→ Brief
Format every line of the entries below as a Markdown table with the columns Row and Line, numbering each row and omitting blank lines.

##### Listed records #####

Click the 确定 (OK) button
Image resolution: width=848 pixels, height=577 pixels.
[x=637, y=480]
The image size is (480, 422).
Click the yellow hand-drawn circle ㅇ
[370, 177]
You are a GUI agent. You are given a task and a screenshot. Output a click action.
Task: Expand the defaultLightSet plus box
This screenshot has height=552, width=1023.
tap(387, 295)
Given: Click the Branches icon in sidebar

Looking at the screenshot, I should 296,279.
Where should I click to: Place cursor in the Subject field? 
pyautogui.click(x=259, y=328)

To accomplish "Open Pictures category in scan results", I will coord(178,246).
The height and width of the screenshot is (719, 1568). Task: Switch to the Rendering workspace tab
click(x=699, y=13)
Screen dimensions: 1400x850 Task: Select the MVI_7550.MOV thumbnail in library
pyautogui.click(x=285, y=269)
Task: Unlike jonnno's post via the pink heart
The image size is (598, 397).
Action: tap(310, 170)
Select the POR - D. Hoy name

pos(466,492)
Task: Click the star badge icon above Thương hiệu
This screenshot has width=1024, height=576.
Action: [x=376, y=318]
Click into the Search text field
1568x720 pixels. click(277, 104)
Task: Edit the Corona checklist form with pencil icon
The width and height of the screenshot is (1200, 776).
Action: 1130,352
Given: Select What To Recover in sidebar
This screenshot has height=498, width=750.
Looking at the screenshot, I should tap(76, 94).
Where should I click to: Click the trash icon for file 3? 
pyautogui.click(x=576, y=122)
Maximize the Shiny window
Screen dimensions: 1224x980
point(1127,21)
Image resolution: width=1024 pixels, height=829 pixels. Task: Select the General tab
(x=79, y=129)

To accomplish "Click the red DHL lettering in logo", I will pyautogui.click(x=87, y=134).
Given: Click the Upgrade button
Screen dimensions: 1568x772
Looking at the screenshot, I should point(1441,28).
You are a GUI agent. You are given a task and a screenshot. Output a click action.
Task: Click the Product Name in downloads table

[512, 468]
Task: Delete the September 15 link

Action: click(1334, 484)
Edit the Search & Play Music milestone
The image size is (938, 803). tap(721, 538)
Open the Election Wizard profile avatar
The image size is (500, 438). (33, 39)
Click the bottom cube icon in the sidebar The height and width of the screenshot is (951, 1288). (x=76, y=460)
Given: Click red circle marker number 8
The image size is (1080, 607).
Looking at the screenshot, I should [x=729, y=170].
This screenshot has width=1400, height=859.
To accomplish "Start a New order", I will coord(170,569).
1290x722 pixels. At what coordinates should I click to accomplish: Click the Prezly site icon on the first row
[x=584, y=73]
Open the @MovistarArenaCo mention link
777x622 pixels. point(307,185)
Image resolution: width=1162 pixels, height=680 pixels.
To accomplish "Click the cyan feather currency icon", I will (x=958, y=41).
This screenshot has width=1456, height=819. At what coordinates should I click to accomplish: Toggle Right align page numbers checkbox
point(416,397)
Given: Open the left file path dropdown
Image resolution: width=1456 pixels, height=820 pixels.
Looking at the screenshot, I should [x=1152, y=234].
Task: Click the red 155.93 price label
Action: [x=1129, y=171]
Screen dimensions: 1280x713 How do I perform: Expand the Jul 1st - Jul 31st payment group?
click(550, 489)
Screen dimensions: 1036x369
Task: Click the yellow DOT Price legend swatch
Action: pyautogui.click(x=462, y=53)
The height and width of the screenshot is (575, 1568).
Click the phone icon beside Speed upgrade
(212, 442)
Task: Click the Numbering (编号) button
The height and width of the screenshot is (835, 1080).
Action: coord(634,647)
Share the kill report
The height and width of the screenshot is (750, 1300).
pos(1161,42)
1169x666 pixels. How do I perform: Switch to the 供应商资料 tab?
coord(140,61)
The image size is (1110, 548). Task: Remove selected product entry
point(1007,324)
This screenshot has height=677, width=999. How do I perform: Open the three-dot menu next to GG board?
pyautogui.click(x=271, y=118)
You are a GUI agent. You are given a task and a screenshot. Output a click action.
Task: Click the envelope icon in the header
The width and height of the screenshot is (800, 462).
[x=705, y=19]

#####

→ Response to this exercise
| Row | Line |
|---|---|
| 1 | Click the 确定 (OK) button |
| 2 | Image resolution: width=848 pixels, height=577 pixels. |
| 3 | [x=637, y=480] |
| 4 | The image size is (480, 422). |
| 5 | Click the yellow hand-drawn circle ㅇ |
| 6 | [370, 177] |
| 7 | You are a GUI agent. You are given a task and a screenshot. Output a click action. |
| 8 | Task: Expand the defaultLightSet plus box |
| 9 | This screenshot has height=552, width=1023. |
| 10 | tap(387, 295) |
| 11 | Given: Click the Branches icon in sidebar |
| 12 | Looking at the screenshot, I should 296,279. |
| 13 | Where should I click to: Place cursor in the Subject field?  |
| 14 | pyautogui.click(x=259, y=328) |
| 15 | To accomplish "Open Pictures category in scan results", I will coord(178,246). |
| 16 | The height and width of the screenshot is (719, 1568). Task: Switch to the Rendering workspace tab |
| 17 | click(x=699, y=13) |
| 18 | Screen dimensions: 1400x850 Task: Select the MVI_7550.MOV thumbnail in library |
| 19 | pyautogui.click(x=285, y=269) |
| 20 | Task: Unlike jonnno's post via the pink heart |
| 21 | The image size is (598, 397). |
| 22 | Action: tap(310, 170) |
| 23 | Select the POR - D. Hoy name |
| 24 | pos(466,492) |
| 25 | Task: Click the star badge icon above Thương hiệu |
| 26 | This screenshot has width=1024, height=576. |
| 27 | Action: [x=376, y=318] |
| 28 | Click into the Search text field |
| 29 | 1568x720 pixels. click(277, 104) |
| 30 | Task: Edit the Corona checklist form with pencil icon |
| 31 | The width and height of the screenshot is (1200, 776). |
| 32 | Action: 1130,352 |
| 33 | Given: Select What To Recover in sidebar |
| 34 | This screenshot has height=498, width=750. |
| 35 | Looking at the screenshot, I should tap(76, 94). |
| 36 | Where should I click to: Click the trash icon for file 3?  |
| 37 | pyautogui.click(x=576, y=122) |
| 38 | Maximize the Shiny window |
| 39 | Screen dimensions: 1224x980 |
| 40 | point(1127,21) |
| 41 | Image resolution: width=1024 pixels, height=829 pixels. Task: Select the General tab |
| 42 | (x=79, y=129) |
| 43 | To accomplish "Click the red DHL lettering in logo", I will pyautogui.click(x=87, y=134). |
| 44 | Given: Click the Upgrade button |
| 45 | Screen dimensions: 1568x772 |
| 46 | Looking at the screenshot, I should point(1441,28). |
| 47 | You are a GUI agent. You are given a task and a screenshot. Output a click action. |
| 48 | Task: Click the Product Name in downloads table |
| 49 | [512, 468] |
| 50 | Task: Delete the September 15 link |
| 51 | Action: click(1334, 484) |
| 52 | Edit the Search & Play Music milestone |
| 53 | The image size is (938, 803). tap(721, 538) |
| 54 | Open the Election Wizard profile avatar |
| 55 | The image size is (500, 438). (33, 39) |
| 56 | Click the bottom cube icon in the sidebar The height and width of the screenshot is (951, 1288). (x=76, y=460) |
| 57 | Given: Click red circle marker number 8 |
| 58 | The image size is (1080, 607). |
| 59 | Looking at the screenshot, I should [x=729, y=170]. |
| 60 | This screenshot has width=1400, height=859. |
| 61 | To accomplish "Start a New order", I will coord(170,569). |
| 62 | 1290x722 pixels. At what coordinates should I click to accomplish: Click the Prezly site icon on the first row |
| 63 | [x=584, y=73] |
| 64 | Open the @MovistarArenaCo mention link |
| 65 | 777x622 pixels. point(307,185) |
| 66 | Image resolution: width=1162 pixels, height=680 pixels. |
| 67 | To accomplish "Click the cyan feather currency icon", I will (x=958, y=41). |
| 68 | This screenshot has width=1456, height=819. At what coordinates should I click to accomplish: Toggle Right align page numbers checkbox |
| 69 | point(416,397) |
| 70 | Given: Open the left file path dropdown |
| 71 | Image resolution: width=1456 pixels, height=820 pixels. |
| 72 | Looking at the screenshot, I should [x=1152, y=234]. |
| 73 | Task: Click the red 155.93 price label |
| 74 | Action: [x=1129, y=171] |
| 75 | Screen dimensions: 1280x713 How do I perform: Expand the Jul 1st - Jul 31st payment group? |
| 76 | click(550, 489) |
| 77 | Screen dimensions: 1036x369 |
| 78 | Task: Click the yellow DOT Price legend swatch |
| 79 | Action: pyautogui.click(x=462, y=53) |
| 80 | The height and width of the screenshot is (575, 1568). |
| 81 | Click the phone icon beside Speed upgrade |
| 82 | (212, 442) |
| 83 | Task: Click the Numbering (编号) button |
| 84 | The height and width of the screenshot is (835, 1080). |
| 85 | Action: coord(634,647) |
| 86 | Share the kill report |
| 87 | The height and width of the screenshot is (750, 1300). |
| 88 | pos(1161,42) |
| 89 | 1169x666 pixels. How do I perform: Switch to the 供应商资料 tab? |
| 90 | coord(140,61) |
| 91 | The image size is (1110, 548). Task: Remove selected product entry |
| 92 | point(1007,324) |
| 93 | This screenshot has height=677, width=999. How do I perform: Open the three-dot menu next to GG board? |
| 94 | pyautogui.click(x=271, y=118) |
| 95 | You are a GUI agent. You are given a task and a screenshot. Output a click action. |
| 96 | Task: Click the envelope icon in the header |
| 97 | The width and height of the screenshot is (800, 462). |
| 98 | [x=705, y=19] |